Crispy Chicken Fingers Recipe, We’ve cut the fat from these irresistibly crispy chicken fingers by baking them in the oven instead of deep frying.
Recipe courtesy of kraftfoods
Calories: 290, Total fat : 13 g, Saturated fat: 2.5 g, Cholesterol: 75 mg ,Sodium: 790 mg, Carbohydrate: 16 g, Dietary fiber: 1 g, Sugars: 2 g, Protein: 27 g, Vitamin A: 4 %DV, Vitamin C: 0 %DV, Calcium: 4 %DV, Iron: 15 %DV
- 6 tablespoons KRAFT Light Mayo Reduced Fat Mayonnaise, divided
- 2 tablespoons milk
- 1/4 teaspoon ground red pepper (cayenne)

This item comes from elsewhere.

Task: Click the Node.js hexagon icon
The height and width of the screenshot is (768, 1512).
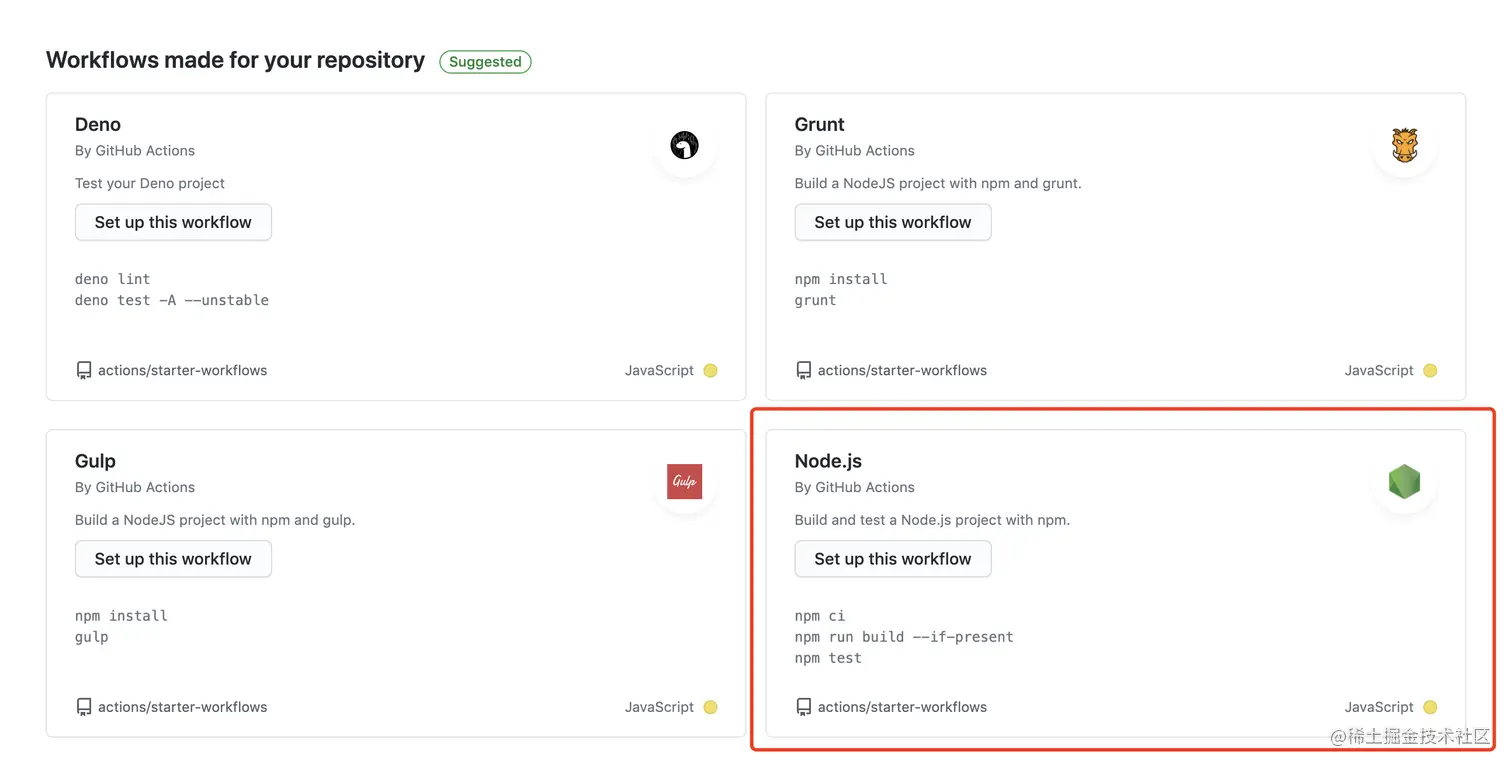Action: (x=1404, y=481)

- 4 small boneless skinless chicken breast halves (1 pound), each cut lengthwise into 3 strips
- 1 package SHAKE 'N BAKE Extra Crispy Seasoned Coating Mix
- 2 tablespoons KRAFT Ranch Dressing
- 2 teaspoons chopped green onions
- 1 HEAT oven to 400ºF.
- 2 Mix 1/4 cup mayo, the milk and pepper. Marinate chicken in mayo mixture in resealable plastic bag in refrigerator 30 minutes.
- 3 POUR coating mix onto plate. Dip chicken, one strip at a time, in coating mix, turning to evenly coat; discard marinade.
- 4 Place in single layer on baking sheet.
- 5 BAKE 20 minutes or until chicken is cooked through.
- 6 Meanwhile, mix remaining mayo, dressing and onions. Serve as a dipping sauce for the chicken.
- 7 Barbecue Dipping Sauce: Omit ranch dressing and onions. Reduce mayo to 1/4 cup. Mix 1/4 cup KRAFT Original Barbecue Sauce and 1/4 teaspoon grated orange peel. Use as a dipping sauce for the chicken instead of the mayo mixture.
- 8 Creamy Salsa Dipping Sauce: Omit ranch dressing and onions. Mix remaining 2 tablespoons KRAFT Light Mayo Reduced Fat Mayonnaise, 2 tablespoons TACO BELL® HOME ORIGINALS® Thick 'N Chunky Salsa and 2 teaspoons chopped cilantro. Use as a dipping sauce for the chicken instead.
- 9 How to Double: Prepare as directed, doubling all ingredients. For best results, be sure to use a baking pan large enough to arrange chicken strips in single layer in pan.